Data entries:
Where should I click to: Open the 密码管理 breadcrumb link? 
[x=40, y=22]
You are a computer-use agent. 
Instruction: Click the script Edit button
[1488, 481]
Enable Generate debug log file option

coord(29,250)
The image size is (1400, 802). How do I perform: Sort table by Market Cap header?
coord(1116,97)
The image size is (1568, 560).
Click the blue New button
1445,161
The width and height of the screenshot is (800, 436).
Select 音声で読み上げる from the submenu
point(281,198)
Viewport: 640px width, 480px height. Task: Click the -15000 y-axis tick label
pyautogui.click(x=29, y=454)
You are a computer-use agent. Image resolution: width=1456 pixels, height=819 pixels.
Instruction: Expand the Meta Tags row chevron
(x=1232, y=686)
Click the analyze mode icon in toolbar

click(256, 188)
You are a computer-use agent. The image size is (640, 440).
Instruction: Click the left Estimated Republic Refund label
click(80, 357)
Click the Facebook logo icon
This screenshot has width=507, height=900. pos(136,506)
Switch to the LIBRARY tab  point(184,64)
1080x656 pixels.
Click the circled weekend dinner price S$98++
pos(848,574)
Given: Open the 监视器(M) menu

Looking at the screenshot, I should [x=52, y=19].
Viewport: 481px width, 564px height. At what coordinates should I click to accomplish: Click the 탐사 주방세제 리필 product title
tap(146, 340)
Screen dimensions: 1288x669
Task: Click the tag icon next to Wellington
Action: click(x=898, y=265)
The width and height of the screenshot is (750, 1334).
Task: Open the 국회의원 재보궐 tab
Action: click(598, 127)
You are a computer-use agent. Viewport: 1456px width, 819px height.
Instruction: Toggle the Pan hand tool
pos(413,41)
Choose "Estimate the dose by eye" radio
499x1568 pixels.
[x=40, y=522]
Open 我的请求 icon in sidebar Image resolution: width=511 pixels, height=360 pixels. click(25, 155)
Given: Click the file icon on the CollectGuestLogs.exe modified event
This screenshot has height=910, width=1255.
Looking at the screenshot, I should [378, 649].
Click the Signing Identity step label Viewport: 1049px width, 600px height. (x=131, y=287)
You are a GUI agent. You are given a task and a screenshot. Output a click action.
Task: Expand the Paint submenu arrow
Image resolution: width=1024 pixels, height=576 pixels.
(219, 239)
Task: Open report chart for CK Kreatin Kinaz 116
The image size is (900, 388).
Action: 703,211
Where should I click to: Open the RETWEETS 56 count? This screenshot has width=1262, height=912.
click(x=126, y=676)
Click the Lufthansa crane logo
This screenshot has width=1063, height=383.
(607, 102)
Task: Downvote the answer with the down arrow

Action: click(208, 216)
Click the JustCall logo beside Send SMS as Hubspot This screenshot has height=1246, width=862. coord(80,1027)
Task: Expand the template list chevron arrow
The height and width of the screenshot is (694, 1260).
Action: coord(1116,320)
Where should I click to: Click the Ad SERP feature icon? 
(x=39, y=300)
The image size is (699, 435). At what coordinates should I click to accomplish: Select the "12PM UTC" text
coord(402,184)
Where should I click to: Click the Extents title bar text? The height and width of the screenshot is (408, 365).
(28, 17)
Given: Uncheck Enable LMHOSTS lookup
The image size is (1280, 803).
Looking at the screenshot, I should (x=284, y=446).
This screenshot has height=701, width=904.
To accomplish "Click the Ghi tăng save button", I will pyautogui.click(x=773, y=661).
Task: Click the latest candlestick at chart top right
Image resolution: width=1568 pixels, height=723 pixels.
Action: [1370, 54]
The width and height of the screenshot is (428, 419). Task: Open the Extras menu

What is expected - Without leaving anything out, output all of the data above exactly.

Exercise output -
Where should I click to: Open the 密码管理 breadcrumb link? 
[x=40, y=22]
You are a computer-use agent. 
Instruction: Click the script Edit button
[1488, 481]
Enable Generate debug log file option

coord(29,250)
The image size is (1400, 802). How do I perform: Sort table by Market Cap header?
coord(1116,97)
The image size is (1568, 560).
Click the blue New button
1445,161
The width and height of the screenshot is (800, 436).
Select 音声で読み上げる from the submenu
point(281,198)
Viewport: 640px width, 480px height. Task: Click the -15000 y-axis tick label
pyautogui.click(x=29, y=454)
You are a computer-use agent. Image resolution: width=1456 pixels, height=819 pixels.
Instruction: Expand the Meta Tags row chevron
(x=1232, y=686)
Click the analyze mode icon in toolbar

click(256, 188)
You are a computer-use agent. The image size is (640, 440).
Instruction: Click the left Estimated Republic Refund label
click(80, 357)
Click the Facebook logo icon
This screenshot has width=507, height=900. pos(136,506)
Switch to the LIBRARY tab  point(184,64)
1080x656 pixels.
Click the circled weekend dinner price S$98++
pos(848,574)
Given: Open the 监视器(M) menu

Looking at the screenshot, I should [x=52, y=19].
Viewport: 481px width, 564px height. At what coordinates should I click to accomplish: Click the 탐사 주방세제 리필 product title
tap(146, 340)
Screen dimensions: 1288x669
Task: Click the tag icon next to Wellington
Action: click(x=898, y=265)
The width and height of the screenshot is (750, 1334).
Task: Open the 국회의원 재보궐 tab
Action: click(598, 127)
You are a computer-use agent. Viewport: 1456px width, 819px height.
Instruction: Toggle the Pan hand tool
pos(413,41)
Choose "Estimate the dose by eye" radio
499x1568 pixels.
[x=40, y=522]
Open 我的请求 icon in sidebar Image resolution: width=511 pixels, height=360 pixels. click(25, 155)
Given: Click the file icon on the CollectGuestLogs.exe modified event
This screenshot has height=910, width=1255.
Looking at the screenshot, I should [378, 649].
Click the Signing Identity step label Viewport: 1049px width, 600px height. (x=131, y=287)
You are a GUI agent. You are given a task and a screenshot. Output a click action.
Task: Expand the Paint submenu arrow
Image resolution: width=1024 pixels, height=576 pixels.
(219, 239)
Task: Open report chart for CK Kreatin Kinaz 116
The image size is (900, 388).
Action: 703,211
Where should I click to: Open the RETWEETS 56 count? This screenshot has width=1262, height=912.
click(x=126, y=676)
Click the Lufthansa crane logo
This screenshot has width=1063, height=383.
(607, 102)
Task: Downvote the answer with the down arrow

Action: click(208, 216)
Click the JustCall logo beside Send SMS as Hubspot This screenshot has height=1246, width=862. coord(80,1027)
Task: Expand the template list chevron arrow
The height and width of the screenshot is (694, 1260).
Action: coord(1116,320)
Where should I click to: Click the Ad SERP feature icon? 
(x=39, y=300)
The image size is (699, 435). At what coordinates should I click to accomplish: Select the "12PM UTC" text
coord(402,184)
Where should I click to: Click the Extents title bar text? The height and width of the screenshot is (408, 365).
(28, 17)
Given: Uncheck Enable LMHOSTS lookup
The image size is (1280, 803).
Looking at the screenshot, I should (x=284, y=446).
This screenshot has height=701, width=904.
To accomplish "Click the Ghi tăng save button", I will pyautogui.click(x=773, y=661).
Task: Click the latest candlestick at chart top right
Image resolution: width=1568 pixels, height=723 pixels.
Action: [1370, 54]
The width and height of the screenshot is (428, 419). Task: Open the Extras menu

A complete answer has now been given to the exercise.